L’imbarcazione, ribattezzata “Fleur de Passion”, è la base logistica del TRSC. Permetterà di studiare i super-coralli del Golfo di Aqaba, e non solo: il progetto intende gettare il seme di una collaborazione transnazionale nella regione e stabilire una rete formativa per giovani scienziati.

Veliero
Il “Fleur de Passion” è stato messo a disposizione dalla Fondation Pacifique di Ginevra, della cui flotta fa parte dal 2009. Veliero dragamine di tipo Kriegsfischkutter (KFK) costruito nel 1941 è stato ceduto alla Francia nel 1945, poi disarmato e trasformato in un ketch per uso privato nel 1976. Dal 1980 ha accolto progetti scientifici francesi. Oggi è la base logistica del progetto del TRSC. Transnational Red Sea Center/Fabiano D’Amato

Al momento sono previste quattro spedizioni della durata di tre mesi nel periodo più caldo (luglio-settembre), una volta all’anno fino al 2024. Il primo equipaggio sarà formato da ricercatori provenienti da Svizzera, Francia, Israele, Regno Unito e Sudan.   

Senza precedenti

Nello specifico, i ricercatori effettueranno analisi genetiche dei coralli, ne determineranno la resilienza termica e analizzeranno la qualità dell’acqua lungo tutto il Mar Rosso (presenza di microplastiche, metalli e altri inquinanti organici).
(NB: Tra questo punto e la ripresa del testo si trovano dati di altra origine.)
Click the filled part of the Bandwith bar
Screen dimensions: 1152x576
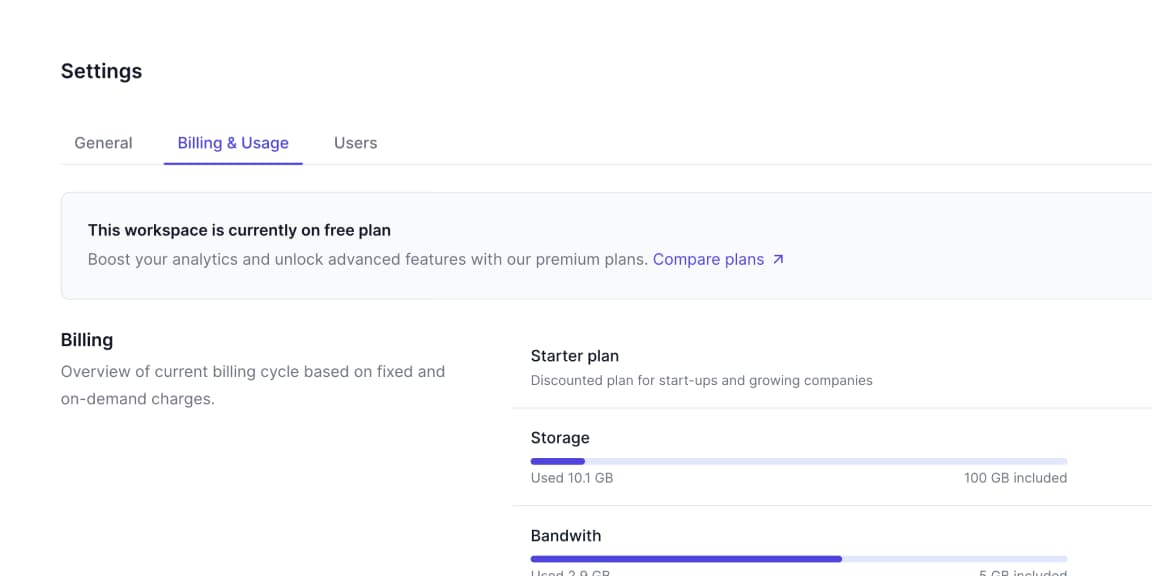click(x=685, y=559)
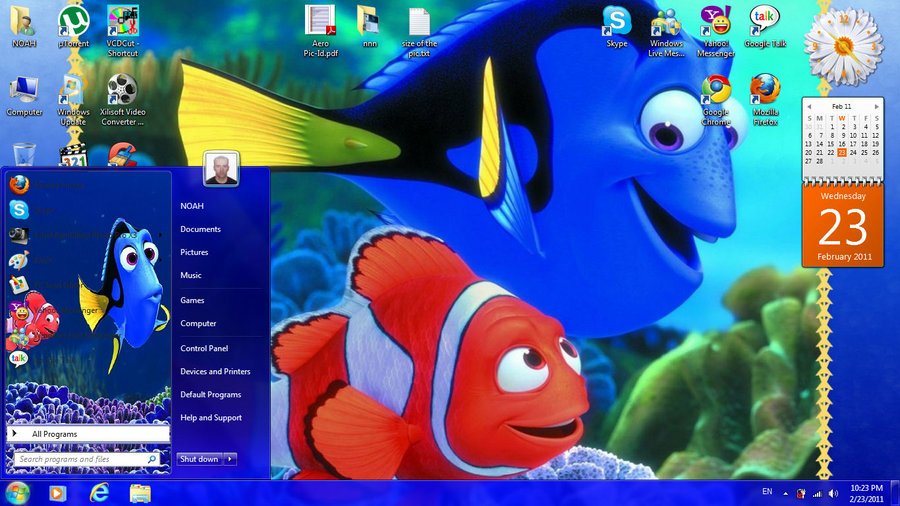Image resolution: width=900 pixels, height=506 pixels.
Task: Open the Xilisoft Video Converter shortcut
Action: [x=122, y=92]
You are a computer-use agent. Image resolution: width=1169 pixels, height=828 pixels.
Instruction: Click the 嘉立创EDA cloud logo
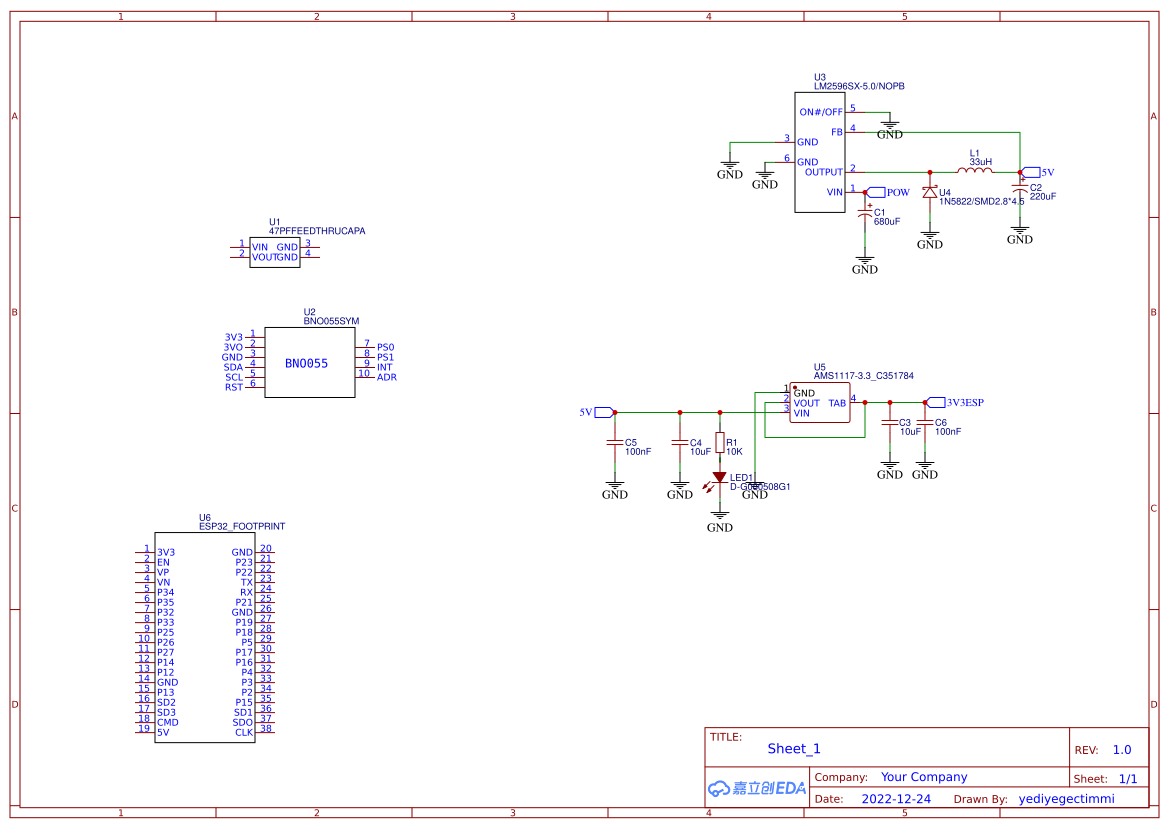click(x=755, y=789)
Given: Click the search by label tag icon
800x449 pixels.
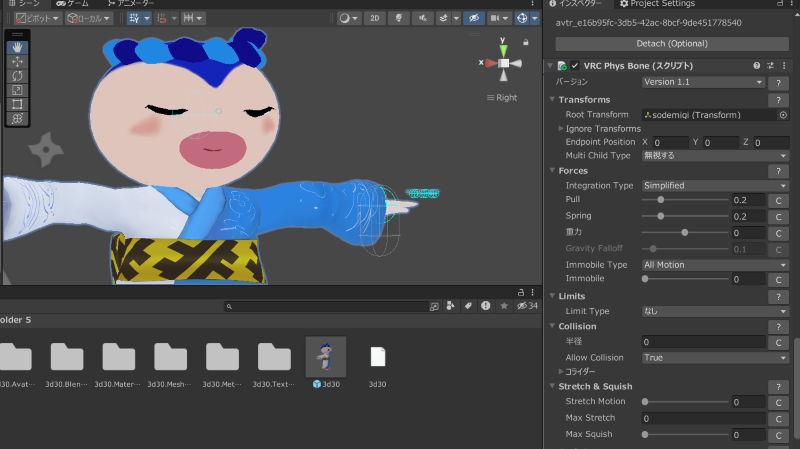Looking at the screenshot, I should (468, 306).
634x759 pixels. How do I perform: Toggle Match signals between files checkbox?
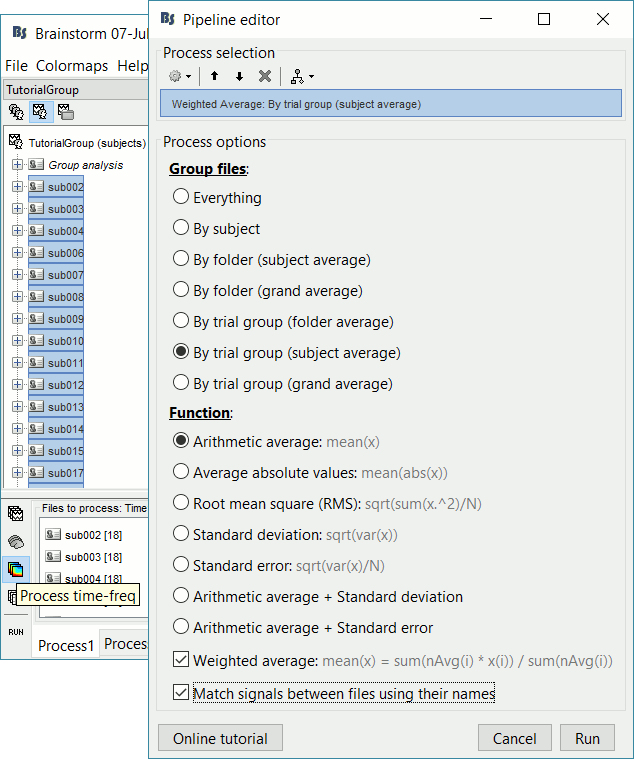(x=181, y=693)
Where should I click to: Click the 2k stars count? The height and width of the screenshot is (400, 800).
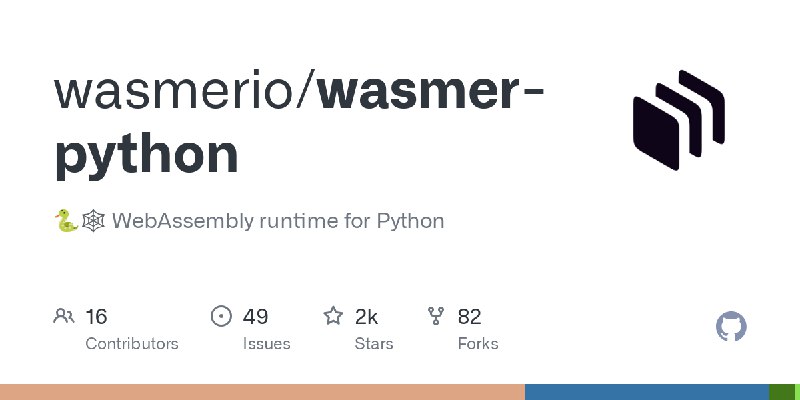tap(366, 317)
La portata del progetto è senza precedenti. Gli studi effettuati nella regione fino a oggi si sono limitati a analizzare aree molto ristrette con metodologie diverse. Sono dunque difficilmente confrontabili.

L’ambizione del TRSC è quella di generare un set di dati coerenti che possano fungere da standard di riferimento per i prossimi studi sull’ecosistema del Mar Rosso. I risultati, infatti, saranno messi a disposizione della comunità scientifica e potranno essere utilizzati per valutare l’impatto ambientale di progetti futuri o già in corso di realizzazione nella regione.

“Il Mar Rosso è piccolo e il Golfo di Aqaba lo è ancora di più. Qualsiasi forma di inquinamento si diffonderebbe in fretta, senza riconoscere nessun confine nazionale e ucciderebbe i coralli indiscriminatamente”, mette in guardia il prof. Meibom, che aggiunge: “I coralli di Aqaba rappresentano l’ultima possibilità per l’umanità di preservare le barriere coralline per le generazioni future, ma questo richiede uno sforzo strategico a livello regionale e transnazionale”.

Insomma, forse non è troppo tardi per Nick il polipo. I suoi simili nel Mar Rosso potrebbero fornire preziose informazioni per far sì che le grandi barriere coralline non diventino solo un ricordo.  Vanno però difesi da inquinamento e distruzione. Se i nostri pronipoti riusciranno ancora ad ammirare questo spettacolo della natura il merito potrebbe essere, almeno in parte, della diplomazia svizzera.      

*Aggiornamento: La partenza del veliero Fleur de Passion da Aqaba è stata anticipata al 13 luglio.